> Exercise instructions
Translate this sentence from the travel passage below into Spanish: "I filled out a lot of guest book ledgers in the five weeks I spent traveling through South-East Asia."

> Document excerpt
______

I filled out a lot of guest book ledgers in the five weeks I spent traveling through South-East Asia. Always I filled in my name, my passport number, my nationality, etc.. When I reach the vacant spot for "occupation," I would hesitate, but only for a moment. Then in one swift motion I would fill the blank in with the only possible word to describe myself at that moment, "traveler." I wrote this down as my occupation so many times that I started to convince myself it was an occupation, that a life could subsist on hotel rooms and passport stamps and one gorgeous, soul altering location after another. Of course this isn't true. There are several minor details such as money, overstays on visas, those kind of trivial things. But for five beautiful weeks I was a full time traveler. That was my place in this world, my mission, my agenda, my raison d'etre.

______

> Data rows
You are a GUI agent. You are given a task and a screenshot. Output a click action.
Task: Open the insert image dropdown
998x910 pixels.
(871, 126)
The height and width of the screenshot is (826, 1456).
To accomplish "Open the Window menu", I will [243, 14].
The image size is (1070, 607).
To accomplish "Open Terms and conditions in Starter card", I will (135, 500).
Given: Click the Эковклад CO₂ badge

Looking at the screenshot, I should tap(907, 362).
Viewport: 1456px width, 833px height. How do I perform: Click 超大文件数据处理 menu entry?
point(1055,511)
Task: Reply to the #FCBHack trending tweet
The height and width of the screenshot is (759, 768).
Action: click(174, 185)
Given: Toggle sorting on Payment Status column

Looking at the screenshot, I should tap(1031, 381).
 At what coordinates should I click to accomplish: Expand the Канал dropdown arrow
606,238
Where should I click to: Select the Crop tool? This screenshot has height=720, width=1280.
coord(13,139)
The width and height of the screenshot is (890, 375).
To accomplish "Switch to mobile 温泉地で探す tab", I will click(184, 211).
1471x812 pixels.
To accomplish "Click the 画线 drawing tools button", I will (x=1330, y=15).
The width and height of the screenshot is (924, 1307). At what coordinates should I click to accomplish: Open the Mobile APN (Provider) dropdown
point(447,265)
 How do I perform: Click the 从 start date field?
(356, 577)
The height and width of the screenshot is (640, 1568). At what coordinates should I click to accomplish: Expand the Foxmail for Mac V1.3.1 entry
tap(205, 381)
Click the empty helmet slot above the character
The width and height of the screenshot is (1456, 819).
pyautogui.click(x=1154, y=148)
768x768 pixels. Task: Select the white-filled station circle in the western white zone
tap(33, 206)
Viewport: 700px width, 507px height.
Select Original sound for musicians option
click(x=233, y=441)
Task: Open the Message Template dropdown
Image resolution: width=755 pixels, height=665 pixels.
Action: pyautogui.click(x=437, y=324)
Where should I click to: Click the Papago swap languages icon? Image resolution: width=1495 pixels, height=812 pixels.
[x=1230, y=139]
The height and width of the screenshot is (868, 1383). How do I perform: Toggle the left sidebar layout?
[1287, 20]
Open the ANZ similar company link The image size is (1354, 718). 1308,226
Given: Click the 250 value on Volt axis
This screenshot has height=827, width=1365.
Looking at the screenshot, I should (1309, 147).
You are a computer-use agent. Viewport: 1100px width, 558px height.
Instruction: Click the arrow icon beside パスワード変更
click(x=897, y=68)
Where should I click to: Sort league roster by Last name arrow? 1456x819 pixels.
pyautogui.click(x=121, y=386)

______

> In response
Llené muchos libros de registro de huéspedes en las cinco semanas que pasé viajando por el Sudeste Asiático.